Все ворота были на запоре; о бегстве не могло быть речи; ему не мешали ходить вокруг да около, но зорко наблюдали издали… Любопытство гнало его дальше и дальше. Он прошел между священным деревом и срубом кревейто и вдруг в полумраке раннего утра лицом к лицу столкнулся с идолищем Перкунаса.
Рассвет бросал издалека мигающие блики на бесформенную глыбу. Местами она истлела и во тьме дупла сияла собственным фосфоричным светом. Кунигас смотрел и не мог оторвать взора. Чудовищный нечеловеческий облик идола принимал в его глазах переменчивые выражения: но все были равно грозные, кровожадные, жестокие… Между тем как там изображения страдающего Бога, которые он видывал в костелах, были исполнены не одного долготерпения, но дышали любовью, ласкою и благостью. Тот Бог был Богом всепрощающим, замученным людьми, залитый собственною кровью… А этот, глядевший на него из глубины дупла, казалось, жаждал, ненасытный, чужой крови и не знал, что такое милосердие… бог огня, бог разрушения, бог громов…
Кунигас, не умея выразить словами чувств, охвативших его при виде Перкунаса, трепетной душой познал разницу между ним и христианским Богом и содрогнулся сердцем…
Там, по крайней мере, с высоты амвона раздавалось слово всепрощения, милости, любви… здесь… царствовала месть. Там священнослужители, хоть изредка, а говорили, что все люди братья; здесь все враждовали против всех.

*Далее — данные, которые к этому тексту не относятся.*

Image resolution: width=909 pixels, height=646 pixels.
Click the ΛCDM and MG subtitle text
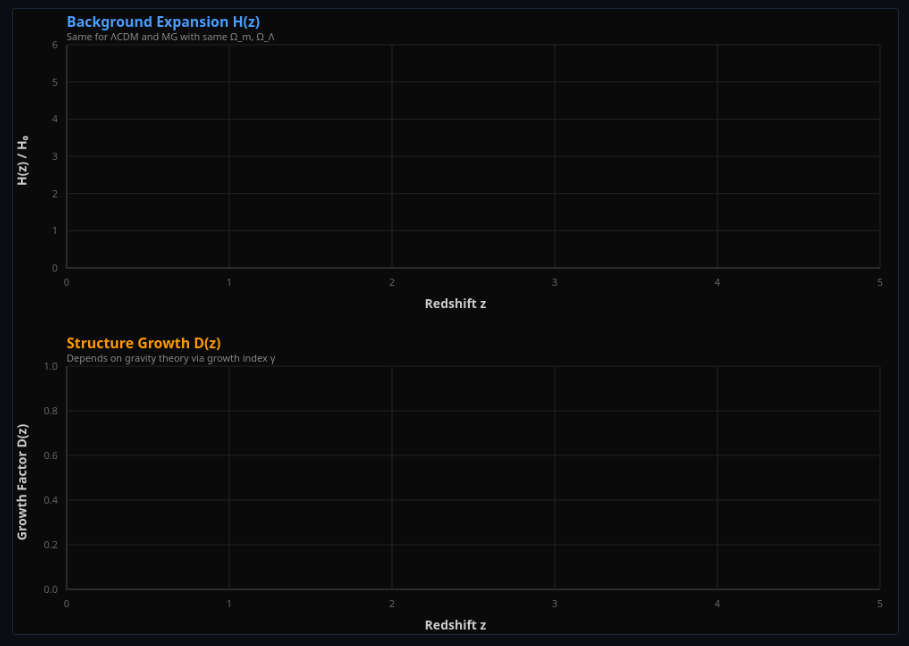coord(170,37)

Озаренная бледным светом голова Перкуна, с широко открытой пастью, алкала кровавых жертв… крушила их, казалось, в своих челюстях и питалась ими.
Кунигас стоял, тревожно всматриваясь в ужасную колоду, по которой, как по гнилушке, пробегали тлеющие искорки, вливая жизнь в неподвижное лицо страшилища, когда внезапно подошел к нему один из вейдалотов. Это был молодой, красивый Конис, потомок благородной крови, которого народная молва прочила в близкие преемники Кревуле, а, может быть, и самому Кревейто. В его умных, пламенных глазах горела жизнь, зажженная религиозным фанатизмом. Он знал о Юрии и о его судьбе и хотел лично от него дознаться некоторых подробностей. Подобно всем теснимым крестоносцами литовцам, Конис так же, как прочие защитники Литвы, жаждал проникнуть в тайны тех неведомых, вооруженных с ног до головы людей, которые обрушились с запада на его родную землю и с оружием в руках воевали ее, переворачивая все вверх дном. Юрий хотел молча избегнуть разговора и, поклонившись, пройти мимо. Но Конис ласково остановил его.
— Ты долго жил у немцев и в их вере, — начал он, — мог присмотреться к ним. Правда ли, что эти всадники сильнее нас?
Кунигас на мгновение задумался.
— К сожалению, да, — молвил он, — они сильны своим железом и оружием, сильны доспехами и богатством, сильны тем, что нет у них ни жен, ни детей, ни семьи. Они жрецы своего, тамошнего, Бога; но жрецы вооруженные, идущие на бой, чтобы покорить Ему всю землю…
Конис насупил брови.
— Кто же такой их Бог? — спросил он. — Как велико Его могущество?
Юрий задумался и опустил глаза. Многое запало ему в сердце, чему он научился у прелатов; потому он не хотел ответить прямо: неясная тревога мешала ему поносить имя Бога, Кого он еще так недавно исповедовал.
— Силен ли он, я не очень знаю, — ответил Юрий, — на то жрецы, чтобы знать такие вещи. Вероятно, не бессилен, потому что дает силу исповедующим Его. Сколько земель покорили они уже под Его власть!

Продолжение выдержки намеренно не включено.